I was amused this morning to read this interview in the NYT Stone in which the stolid Gary Guting tries to pin down the slithery John Caputo regarding Derrida's religionless religion. The Deconstructionist project is simply one of radical hermeneutic openness that is suspicious of any limiting interpretation, and so that's the game Caputo plays with Guting every time Guting tries to 'interpret' what Caputo means. "No, no...that's not it, that's too limiting." I get it, but there are limits to how much of this open endedness any sane person can take.
While I, like Derrida, am attracted to the Augustinian idea of "doing truth", there is a self-defeating open-endedness to Deconstruction that is the opposite of the incarnationalism that is the essence of Christianity. Freedom cannot mean for Christians keeping your options--even your hermeneutic options--open. Freedom is there to be used, and you use it when you make commitments, and when you make a commitment--among them a faith commitment--it has limiting consequences. But to refuse to choose leaves you forever on the outside shut off from another kind of possibility.
In Christianity radical open-ended freedom is--must be--crucified. In Christianity choices are--must be--made that lead to very concrete limiiting of one's possibilities.

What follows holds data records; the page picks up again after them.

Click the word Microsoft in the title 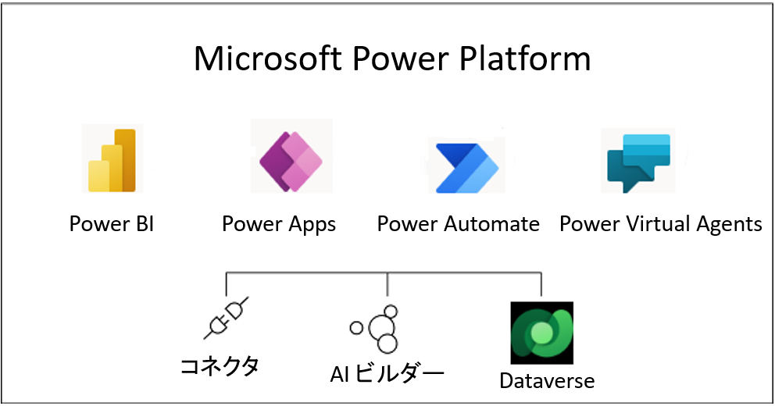(x=267, y=59)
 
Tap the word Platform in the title (x=525, y=59)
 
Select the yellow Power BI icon (x=112, y=160)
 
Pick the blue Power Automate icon (x=467, y=168)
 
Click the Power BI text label (x=112, y=224)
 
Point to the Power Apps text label (x=279, y=225)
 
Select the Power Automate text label (x=458, y=224)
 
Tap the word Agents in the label (x=730, y=225)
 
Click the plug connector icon (x=226, y=318)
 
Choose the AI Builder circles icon (x=374, y=329)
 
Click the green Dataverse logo (x=541, y=333)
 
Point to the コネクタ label (x=220, y=366)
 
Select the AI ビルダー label (x=387, y=374)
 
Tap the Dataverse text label (x=547, y=381)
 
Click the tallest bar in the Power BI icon (x=125, y=160)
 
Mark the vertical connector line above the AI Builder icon (x=387, y=284)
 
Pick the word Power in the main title (x=400, y=59)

In Christianity it is through the narrow gate that one passes into another level of freedom or liberation that simply isn't possible if one remains entranced by this dance of differences.
The path through that narrow gate is not one of peace and security, but of taking up burdens and sooner or later embracing anguish of the Dark Night through which we must all pass. It's not supposed to be easy. Such an exercise of freedom that results in such a commitment is for grownups who know what they are getting into and are willing to pay a price.